In contrast, when you're explicitly initializing a variable, there's no
question as to what the type is. The same would be true with a function that
wasn't overloaded, but allowing conversions based on constructors when there
are no overloads but disallowing them when there are would be confusing and
would result in code breakage when adding function overloads.

It's similar to how D usually doesn't determine the type of an expression
based on where it's used (it does in a few cases with literals, but it
mostly doesn't). We _could_ allow it, which would enable some things which
might be nice, but it's just simpler to disallow it and require that the
programmer be explicit. We still have plenty of type inferrence going on.

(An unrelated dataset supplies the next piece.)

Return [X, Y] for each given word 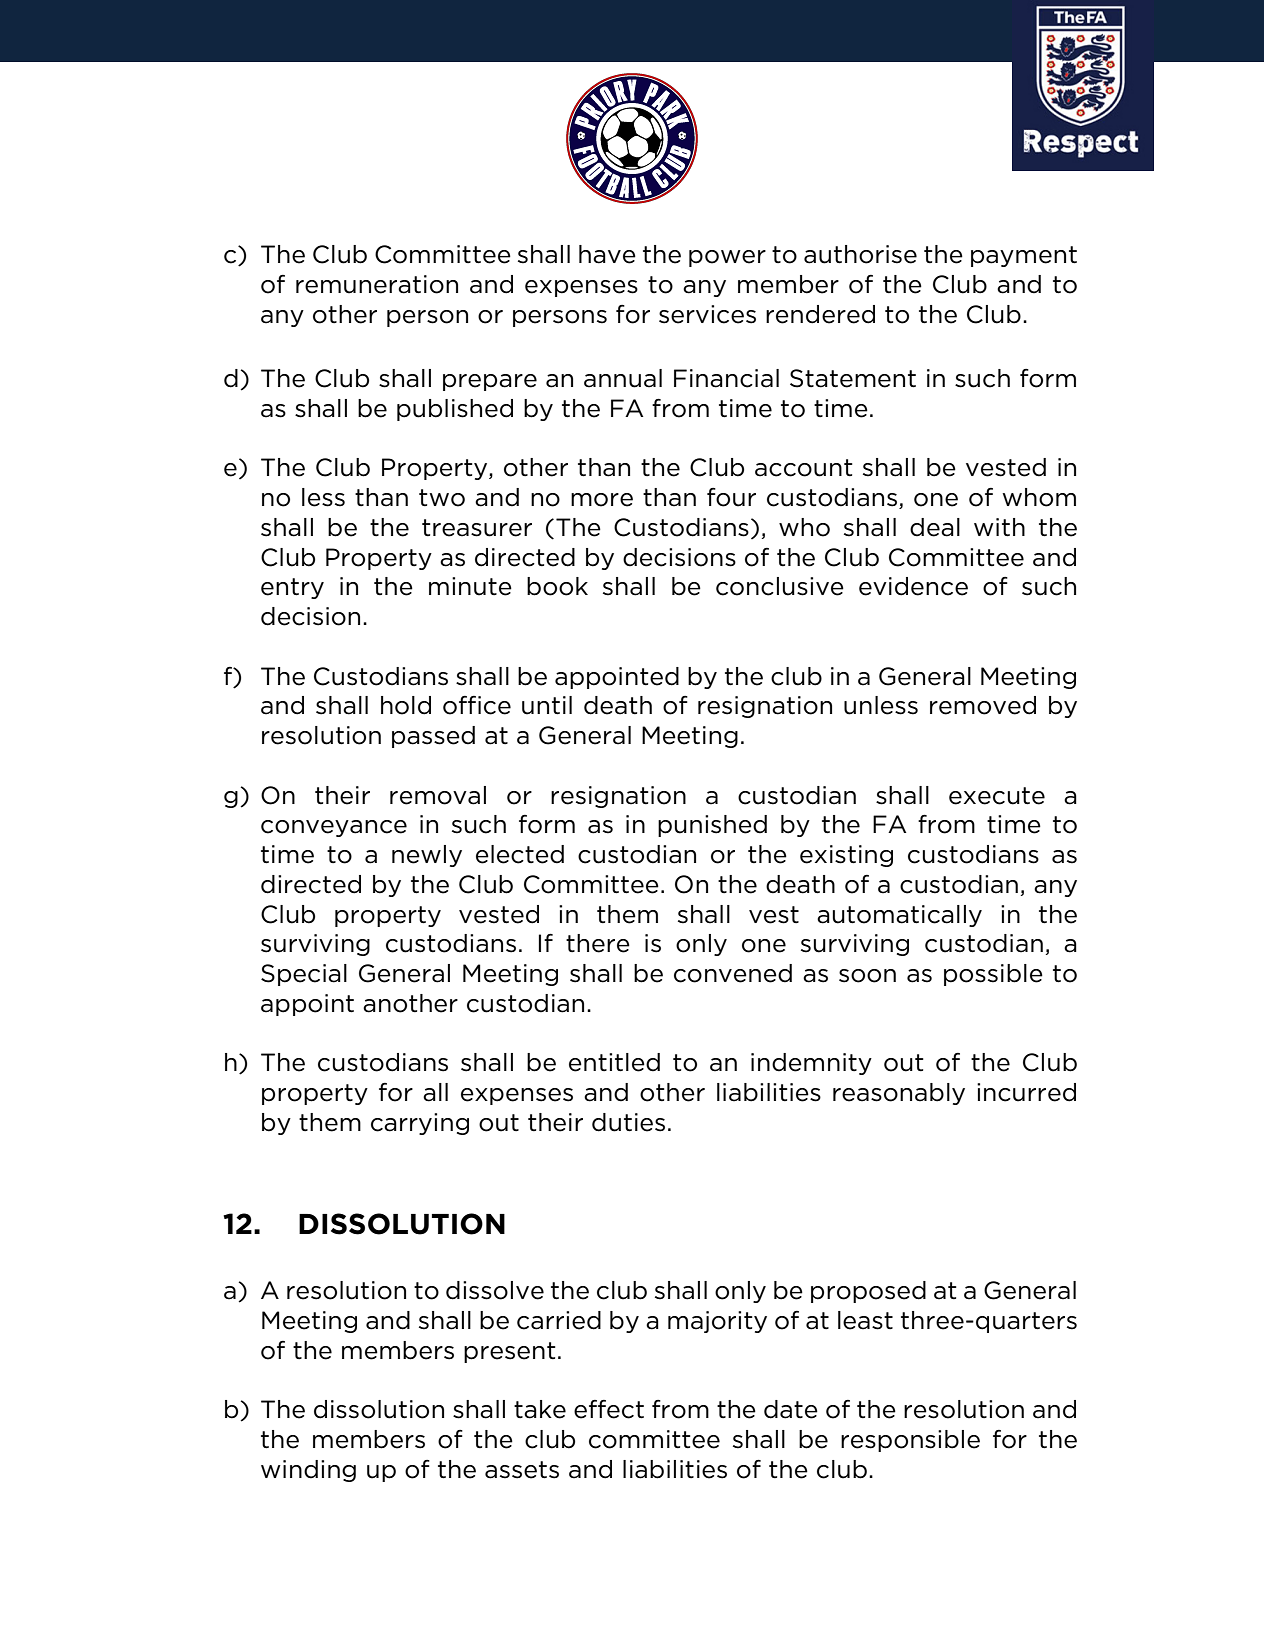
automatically [899, 916]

It's just that it only goes in one direction, which is much easier for the
compiler to handle as well as generally being easier for the programmer to
understand and reason about.

And if you want to pass something to a function where construction is
required, it's as simple as calling the constructor, which isn't
particularly onerous, and it makes the code easier to understand.